Fire ants use their bodies to construct Eiffel Tower-looking structures when they run into a tall obstruction while looking for food or escaping to new areas. A new study from the Georgia Institute of Technology suggests that they build these structures without a leader or coordinated effort. Each ant wanders around aimlessly, adhering to a certain set of rules, until it unknowingly participates in the construction of a tower several inches tall.
“If you watched ants for 30 seconds, you could have no idea that something miraculous would be created in 20 minutes,” said co-author David Hu, a professor in Georgia Tech’s George W. Woodruff School of Mechanical Engineering. “With no planning, and using trial-and-error, they create a bell-shaped structure that helps them survive."
How Towers Form
How they're built, how they sink, and where ants go.
The tower study is a follow-up to the group’s 2014 ant raft research, which examined how the insects link their bodies in order to build waterproof structures that stay afloat for months. The ants march along until they come to an open space — the edge of the raft — then settle in to become a building block of the raft.
They do the same thing for the towers, searching for an empty spot like a car in a crowded parking lot. Once an individual ant finds one, typically at the top of the tower, she stops and braces for more ants to climb on top and go vertical.

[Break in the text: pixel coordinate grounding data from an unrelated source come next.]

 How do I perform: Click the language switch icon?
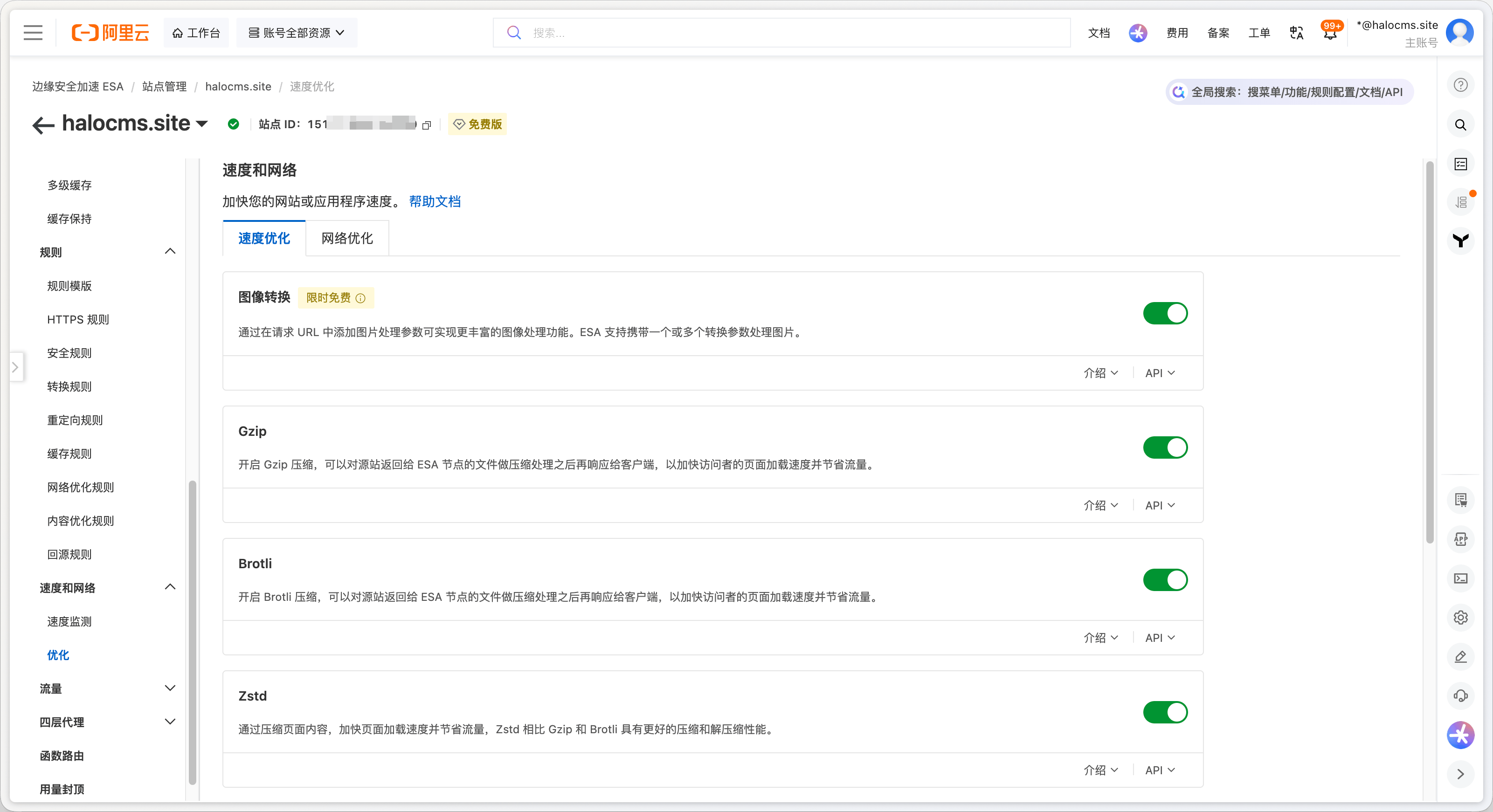click(x=1297, y=33)
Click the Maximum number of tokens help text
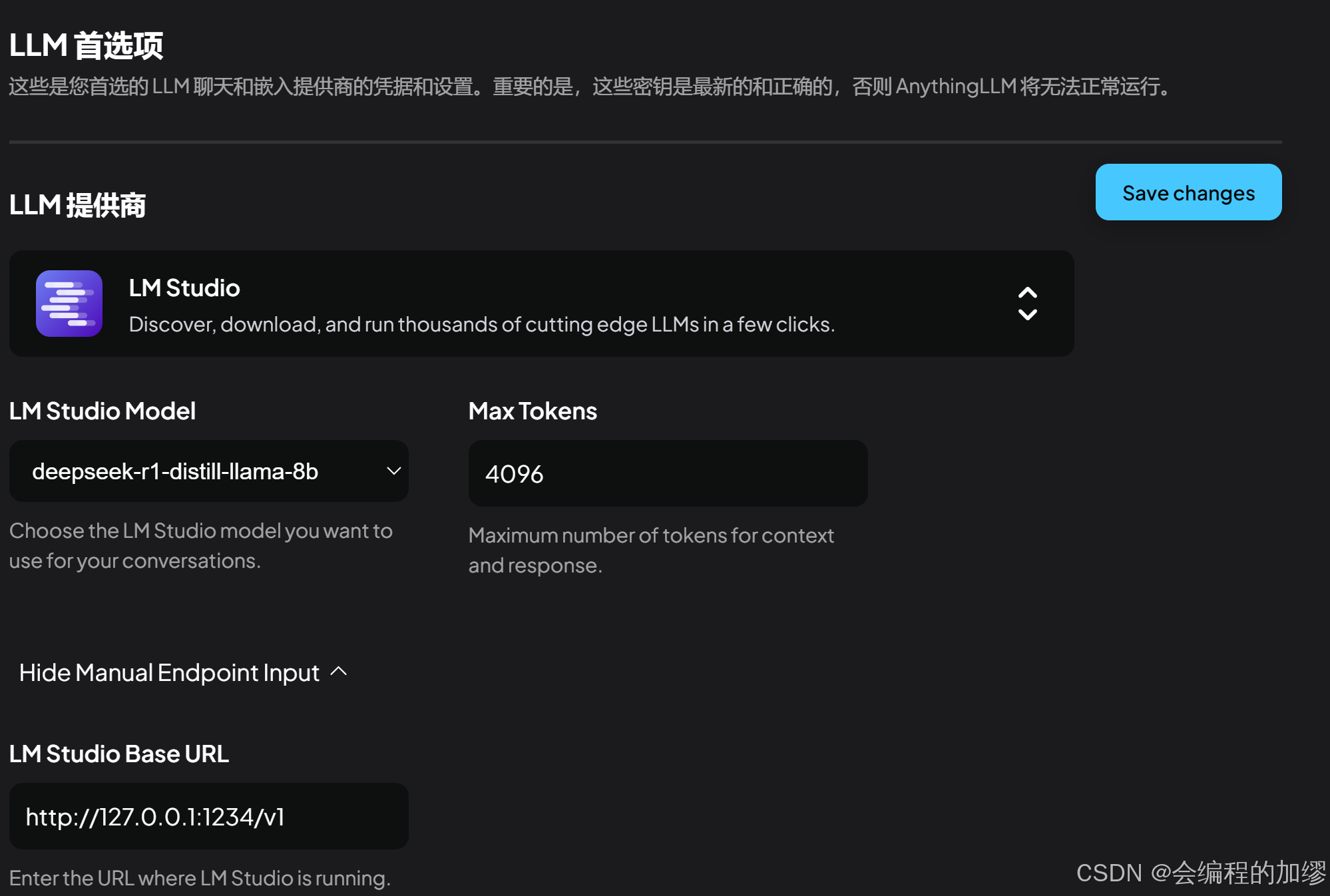 pyautogui.click(x=650, y=550)

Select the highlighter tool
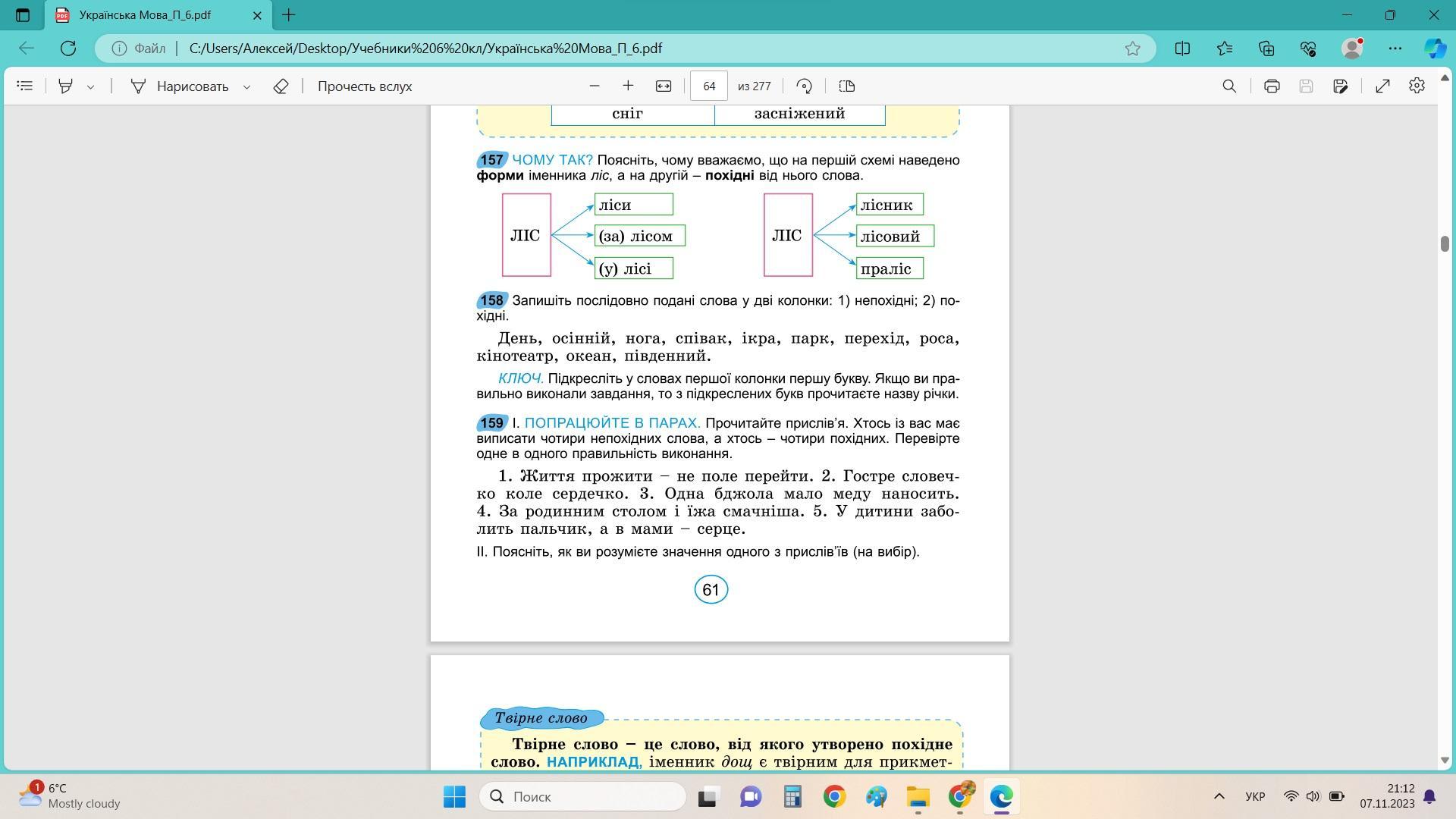(66, 86)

But vertical is a relative term. The ants don’t position themselves straight up and down like a skyscraper. Instead, the tower gets wider as it grows taller, gradually becoming the same shape as Paris’ iconic landmark. The weight of the tower is supported by a wider cross-section at its base, which allows the ants to better distribute their weight.
“We found that ants can withstand 750 times their body weight without injury, but they seem to be most comfortable supporting three ants on their backs,” said Craig Tovey, a co-author of the study and professor in the Stewart School of Industrial & Systems Engineering. “Any more than three and they’ll simply give up, break their holds and walk away.”